M 2 (Destroying Array-II)

cpnotes

lecturenotes

Published

June 1, 2023

Lecture - 20

Disjoint Set Union - Module 2 (Destroying Array-II)

(Refer Slide Time 00:11)

Welcome back to the second segment of the Destroying Array module. Remember that in this part we only discussed the implementation. This will make a lot more sense if you watched the previous part first. If you have not done that, please go back and take a look at that video where we actually go over the problem statement, the main ideas for a solution and it is that solution that we are going to try and implement now.
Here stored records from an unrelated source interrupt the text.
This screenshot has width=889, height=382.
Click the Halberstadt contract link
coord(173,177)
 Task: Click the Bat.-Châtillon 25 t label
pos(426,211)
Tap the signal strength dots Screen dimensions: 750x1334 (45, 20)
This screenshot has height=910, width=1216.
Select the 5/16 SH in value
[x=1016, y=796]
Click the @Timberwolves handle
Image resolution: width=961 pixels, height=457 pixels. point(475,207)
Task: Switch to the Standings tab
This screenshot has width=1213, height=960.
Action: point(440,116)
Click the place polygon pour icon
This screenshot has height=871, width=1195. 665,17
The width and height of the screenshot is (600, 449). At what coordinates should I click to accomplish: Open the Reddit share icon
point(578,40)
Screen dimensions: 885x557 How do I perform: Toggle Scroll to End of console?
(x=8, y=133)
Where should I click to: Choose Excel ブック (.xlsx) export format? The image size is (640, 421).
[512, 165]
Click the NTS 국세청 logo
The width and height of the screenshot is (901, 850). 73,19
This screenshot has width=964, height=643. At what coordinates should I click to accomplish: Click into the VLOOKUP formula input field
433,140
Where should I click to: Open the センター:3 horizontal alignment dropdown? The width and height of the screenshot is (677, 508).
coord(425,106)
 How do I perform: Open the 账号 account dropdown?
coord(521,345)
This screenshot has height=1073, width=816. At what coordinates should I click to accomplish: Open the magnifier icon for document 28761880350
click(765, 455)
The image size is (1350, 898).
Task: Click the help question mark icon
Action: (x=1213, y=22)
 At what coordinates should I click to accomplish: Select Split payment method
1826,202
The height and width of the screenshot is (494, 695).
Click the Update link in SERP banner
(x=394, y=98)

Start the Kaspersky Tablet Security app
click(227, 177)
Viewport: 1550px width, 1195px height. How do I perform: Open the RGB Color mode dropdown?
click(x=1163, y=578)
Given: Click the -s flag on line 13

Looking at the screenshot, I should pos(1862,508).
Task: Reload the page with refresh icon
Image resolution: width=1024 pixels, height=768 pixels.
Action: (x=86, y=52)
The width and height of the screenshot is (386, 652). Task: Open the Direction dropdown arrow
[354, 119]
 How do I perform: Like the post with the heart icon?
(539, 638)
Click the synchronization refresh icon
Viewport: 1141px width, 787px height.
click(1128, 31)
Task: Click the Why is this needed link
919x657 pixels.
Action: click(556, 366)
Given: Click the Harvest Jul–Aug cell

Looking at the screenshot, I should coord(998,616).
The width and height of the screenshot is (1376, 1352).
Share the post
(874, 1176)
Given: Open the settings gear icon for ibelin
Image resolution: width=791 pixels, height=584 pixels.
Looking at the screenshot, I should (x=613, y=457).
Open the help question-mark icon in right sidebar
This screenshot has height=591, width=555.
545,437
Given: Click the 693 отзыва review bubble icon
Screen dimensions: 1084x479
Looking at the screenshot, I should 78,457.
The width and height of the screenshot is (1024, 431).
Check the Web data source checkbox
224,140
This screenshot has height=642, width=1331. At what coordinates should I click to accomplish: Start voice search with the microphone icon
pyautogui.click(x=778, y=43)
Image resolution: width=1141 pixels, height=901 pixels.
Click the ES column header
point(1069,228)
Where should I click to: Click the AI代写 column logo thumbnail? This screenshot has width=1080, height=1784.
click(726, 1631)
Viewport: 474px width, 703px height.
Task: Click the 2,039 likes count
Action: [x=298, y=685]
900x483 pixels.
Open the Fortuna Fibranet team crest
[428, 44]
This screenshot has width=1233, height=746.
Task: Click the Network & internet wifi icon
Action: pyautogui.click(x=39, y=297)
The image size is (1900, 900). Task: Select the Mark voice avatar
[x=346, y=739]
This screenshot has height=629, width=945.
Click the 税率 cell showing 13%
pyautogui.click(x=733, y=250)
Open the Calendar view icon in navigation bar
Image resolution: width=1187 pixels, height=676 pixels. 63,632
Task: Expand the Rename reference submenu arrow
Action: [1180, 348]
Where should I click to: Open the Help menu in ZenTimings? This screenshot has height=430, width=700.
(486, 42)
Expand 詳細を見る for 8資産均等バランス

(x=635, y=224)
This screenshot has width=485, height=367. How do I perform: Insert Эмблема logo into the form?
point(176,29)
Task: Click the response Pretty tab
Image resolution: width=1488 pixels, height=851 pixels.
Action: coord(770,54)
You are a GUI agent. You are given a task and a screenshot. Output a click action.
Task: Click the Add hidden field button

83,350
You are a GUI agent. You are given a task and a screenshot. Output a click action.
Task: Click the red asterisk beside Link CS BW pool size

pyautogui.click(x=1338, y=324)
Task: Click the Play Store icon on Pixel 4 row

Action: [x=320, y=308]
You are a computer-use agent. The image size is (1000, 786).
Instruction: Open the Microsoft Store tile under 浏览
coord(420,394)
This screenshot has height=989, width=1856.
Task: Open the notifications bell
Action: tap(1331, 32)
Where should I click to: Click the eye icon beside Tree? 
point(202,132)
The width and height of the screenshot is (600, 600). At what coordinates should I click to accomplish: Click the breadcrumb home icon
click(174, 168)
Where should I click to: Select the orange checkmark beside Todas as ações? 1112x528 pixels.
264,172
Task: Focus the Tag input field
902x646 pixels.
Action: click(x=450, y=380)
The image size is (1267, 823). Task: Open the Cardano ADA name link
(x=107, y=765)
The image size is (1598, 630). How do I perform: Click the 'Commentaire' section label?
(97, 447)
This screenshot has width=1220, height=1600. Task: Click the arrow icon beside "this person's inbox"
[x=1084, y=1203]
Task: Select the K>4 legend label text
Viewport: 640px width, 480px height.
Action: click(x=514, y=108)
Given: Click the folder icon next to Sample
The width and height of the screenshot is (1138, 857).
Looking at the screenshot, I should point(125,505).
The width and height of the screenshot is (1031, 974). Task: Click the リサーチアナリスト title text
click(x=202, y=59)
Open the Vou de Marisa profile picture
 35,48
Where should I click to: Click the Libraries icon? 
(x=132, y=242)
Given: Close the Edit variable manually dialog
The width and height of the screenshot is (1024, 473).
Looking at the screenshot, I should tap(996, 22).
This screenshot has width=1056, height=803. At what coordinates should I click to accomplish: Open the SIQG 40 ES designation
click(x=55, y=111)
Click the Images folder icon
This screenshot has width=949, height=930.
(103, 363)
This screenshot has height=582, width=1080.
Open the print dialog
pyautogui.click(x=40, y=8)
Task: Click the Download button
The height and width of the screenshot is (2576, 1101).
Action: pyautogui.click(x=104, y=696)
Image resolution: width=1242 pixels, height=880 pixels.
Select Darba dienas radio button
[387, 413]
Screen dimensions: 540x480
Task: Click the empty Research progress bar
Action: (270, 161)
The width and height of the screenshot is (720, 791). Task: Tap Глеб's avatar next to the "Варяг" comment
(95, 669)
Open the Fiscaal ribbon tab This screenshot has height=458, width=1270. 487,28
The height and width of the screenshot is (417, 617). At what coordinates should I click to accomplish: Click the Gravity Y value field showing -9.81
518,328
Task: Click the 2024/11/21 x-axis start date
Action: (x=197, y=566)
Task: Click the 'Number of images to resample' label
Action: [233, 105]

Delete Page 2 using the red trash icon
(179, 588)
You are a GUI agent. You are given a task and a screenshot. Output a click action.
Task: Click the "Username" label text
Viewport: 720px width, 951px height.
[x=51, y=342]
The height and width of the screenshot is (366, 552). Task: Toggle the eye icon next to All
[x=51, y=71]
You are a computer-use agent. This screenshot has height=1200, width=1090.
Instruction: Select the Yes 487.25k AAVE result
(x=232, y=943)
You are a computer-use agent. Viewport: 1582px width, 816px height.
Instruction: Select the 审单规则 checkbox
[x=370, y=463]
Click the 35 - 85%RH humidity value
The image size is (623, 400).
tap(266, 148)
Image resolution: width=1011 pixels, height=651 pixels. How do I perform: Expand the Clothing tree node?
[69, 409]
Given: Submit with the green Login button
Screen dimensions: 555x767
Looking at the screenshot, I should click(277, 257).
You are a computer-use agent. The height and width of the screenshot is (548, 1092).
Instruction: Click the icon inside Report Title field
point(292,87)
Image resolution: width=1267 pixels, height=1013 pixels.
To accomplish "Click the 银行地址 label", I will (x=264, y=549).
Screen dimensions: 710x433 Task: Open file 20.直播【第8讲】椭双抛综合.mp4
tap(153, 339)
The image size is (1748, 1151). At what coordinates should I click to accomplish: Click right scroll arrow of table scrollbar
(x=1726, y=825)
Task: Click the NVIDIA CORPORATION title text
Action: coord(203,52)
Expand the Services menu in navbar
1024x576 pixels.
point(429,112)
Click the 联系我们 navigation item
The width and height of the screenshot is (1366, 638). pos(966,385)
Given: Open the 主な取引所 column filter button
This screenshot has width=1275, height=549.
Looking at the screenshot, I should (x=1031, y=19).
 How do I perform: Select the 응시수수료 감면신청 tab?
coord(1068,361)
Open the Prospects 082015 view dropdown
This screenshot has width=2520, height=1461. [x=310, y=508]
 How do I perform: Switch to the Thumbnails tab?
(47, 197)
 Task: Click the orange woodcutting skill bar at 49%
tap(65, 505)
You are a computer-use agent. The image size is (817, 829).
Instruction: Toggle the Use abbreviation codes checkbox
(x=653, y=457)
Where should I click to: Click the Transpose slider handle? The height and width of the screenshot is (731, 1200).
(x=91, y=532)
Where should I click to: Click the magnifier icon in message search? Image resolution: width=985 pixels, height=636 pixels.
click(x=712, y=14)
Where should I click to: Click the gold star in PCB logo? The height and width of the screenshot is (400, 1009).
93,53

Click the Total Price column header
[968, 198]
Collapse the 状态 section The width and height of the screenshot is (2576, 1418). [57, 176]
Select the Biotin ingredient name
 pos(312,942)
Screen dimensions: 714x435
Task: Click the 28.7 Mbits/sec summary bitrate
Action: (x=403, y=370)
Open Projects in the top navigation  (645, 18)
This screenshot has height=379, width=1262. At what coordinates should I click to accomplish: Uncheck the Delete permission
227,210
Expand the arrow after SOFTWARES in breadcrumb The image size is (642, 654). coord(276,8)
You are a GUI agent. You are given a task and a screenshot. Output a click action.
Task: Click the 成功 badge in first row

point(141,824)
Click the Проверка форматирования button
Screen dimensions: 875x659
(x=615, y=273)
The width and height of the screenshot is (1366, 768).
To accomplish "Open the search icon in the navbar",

Let us get started here. As usual, you can find a link to the problem itself in the description of this video. You may want to cross-refer that to make sure that the input-output formats are as you expect, and so on.

(Refer Slide Time: 00:50)

The first part of the main function is going to be the usual. I think this is a fairly standard parsing of the input. We are going to first take in the number of elements in the array, and then we are going to store the elements of the array in a vector of integers. We are also going to have a state vector, which tells us which locations are currently occupied and which locations are currently empty.

The state vector will evolve as we go through the process of adding elements to the array one by one. Then we declare, again, the vector of integers to take in the sequence in which the destruction happens. We just take in all of these inputs. Let me just also point out the limits. I believe the value of ‘n’ ranges from 1 to 100,000. The values of the elements in the array would range between 1 and 10⁹.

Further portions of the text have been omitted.